Fragmento del texto |

I.
Estamos comenzando este año de la fe. Oímos decir alegremente que “no se tiene
fe”, pero equivocadamente, porque hay una fe humana que usamos todos los días:
por esta fe humana creemos, por ejemplo, que Colón descubrió América en 1492 y
ninguno de nuestra generación estuvo allí (que yo sepa, no se); o repetimos sin
haberlo visto la fórmula molecular del agua; qué forma tiene la península
ibérica aunque ninguno haya subido a un satélite artificial para verlo y nos
fiamos de las fotografías que bien podían estar trucadas; y así tantas cosas.
Incluso a nivel más personal afirmamos rotundamente que nuestros padres y
hermanos son los que decimos que son… La fe, por tanto, no es algo antinatural
en el ser humano, sino que es un hecho plenamente humano al fiarnos de lo que
otros dicen de un tema que nosotros desconocemos totalmente. Nos fiamos de los
historiadores, de los científicos y de otros muchos, desarrollando así nuestra
“fe humana”. Y nos fiamos por la autoridad que tienen esas personas a las que
consideramos dignas de todo crédito.
II.

Tareas |
1. En el fragmento sobre la fe, ¿por qué razón nos fiamos de historiadores, científicos y otros muchos?
2. Sigue escribiendo el fragmento sobre la fe a partir de donde se detiene.

Datos para localizar objetivos visibles:
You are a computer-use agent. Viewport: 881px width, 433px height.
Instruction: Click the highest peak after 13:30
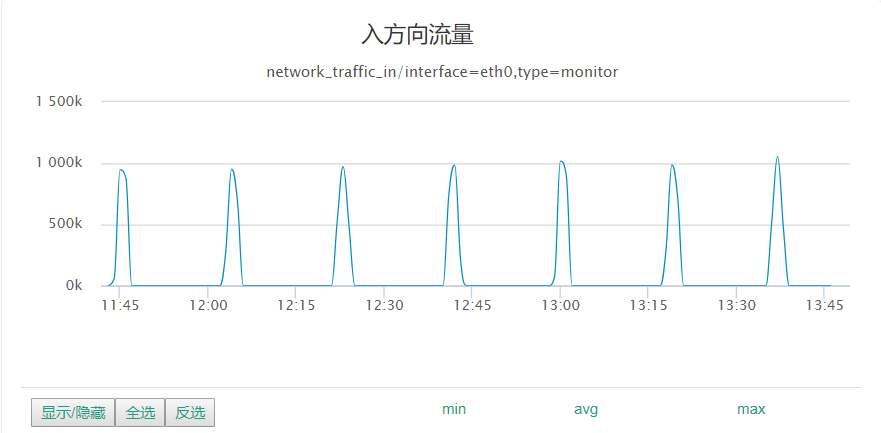(x=777, y=157)
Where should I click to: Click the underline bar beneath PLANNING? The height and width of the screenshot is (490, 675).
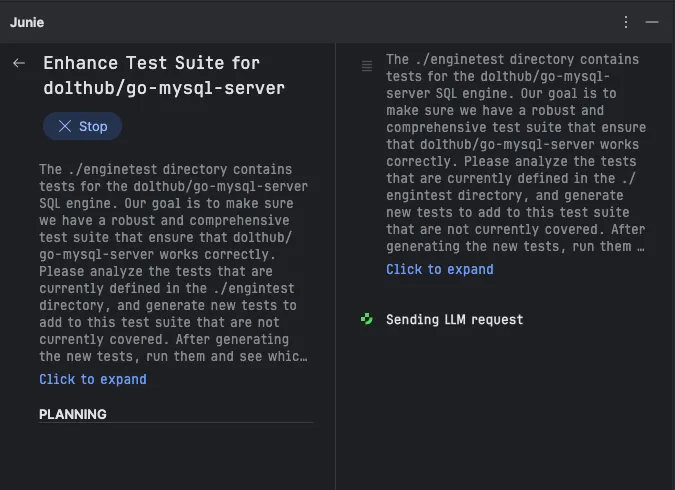pyautogui.click(x=175, y=423)
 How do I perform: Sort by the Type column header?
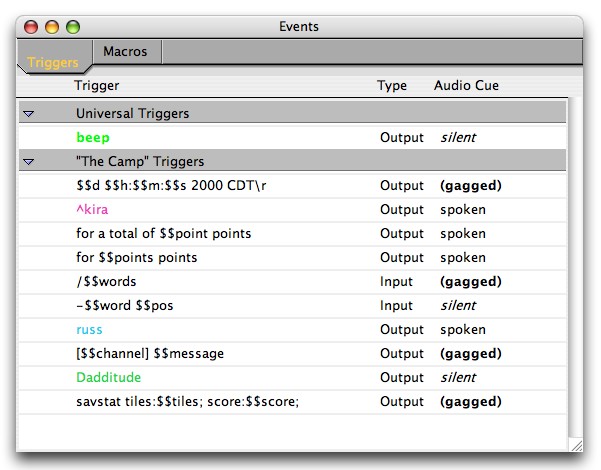(392, 86)
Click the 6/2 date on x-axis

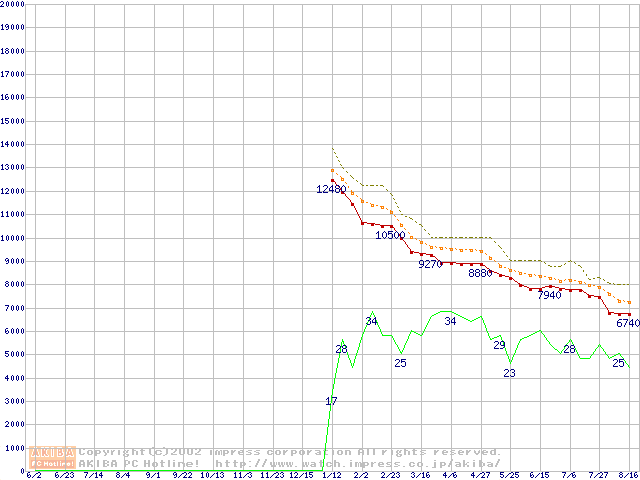point(34,475)
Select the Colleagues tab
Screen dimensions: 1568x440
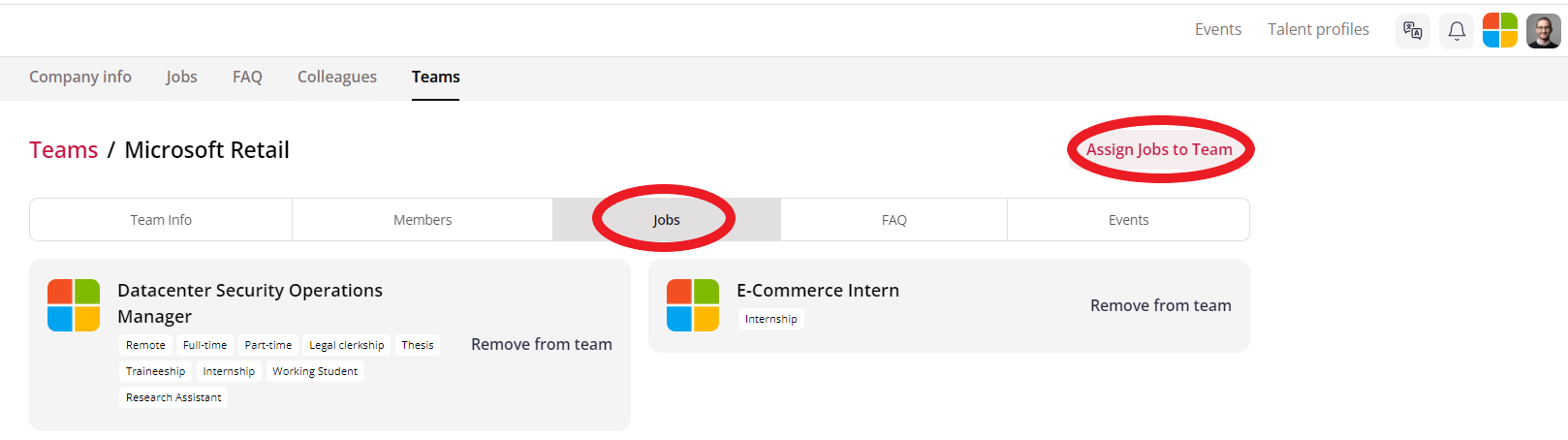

Respuestas por tarea |
1. Por la autoridad que tienen esas personas, a las que consideramos dignas de todo crédito.

2.
Si lo hacemos así al nivel humano, de la misma forma podemos desarrollar
nuestra fe sobrenatural. Es verdad que este don se nos fue regalado en el
momento del bautismo, pero también tiene sus raíces en la fe humana. Nuestra fe
se fundamenta en las enseñanzas de los apóstoles, por eso decimos que nuestra
Iglesia es “Apostólica”. Éstos vieron a Jesucristo: compartieron con Él esos 3
años que denominamos de “vida pública”. Vieron sus milagros, oyeron sus
predicaciones y los recuerdos de la Virgen. Le vieron ir dando pasos para
fundar la Iglesia, instituyendo gradualmente los sacramentos que la hacen. Y le
vieron entregar su vida en la cruz, le enterraron, y le vieron vivo resucitado,
comiendo con Él… De esa experiencia vital personal y empujados por la acción
del Espíritu Santo fueron capaces de predicar la buena nueva de Jesucristo, y
de entregar su vida por esta causa. Pudieron librarse de sus violentas muertes
si renunciaban a predicar a Jesucristo muerto y resucitado, pero ninguno lo
hizo. ¿Hay acaso más testimonio de la verdad de estos primeros seguidores de
Jesús que nos confirman que sus enseñanzas son verdaderas? Si nos cuesta dar la
vida por la verdad, ¿quién es capaz de dar la vida por una mentira? La sangre
de los apóstoles, derramada por la Verdad que es Jesucristo, nos garantiza que
nuestra fe es la verdadera, que tiene sus raíces fuertemente asentadas en
Jesucristo.
III.
Acoger y aceptar esta fe en Jesucristo no sólo es un enriquecimiento personal,
pues el ser humano siempre está hambriento de conocimientos de toda especie.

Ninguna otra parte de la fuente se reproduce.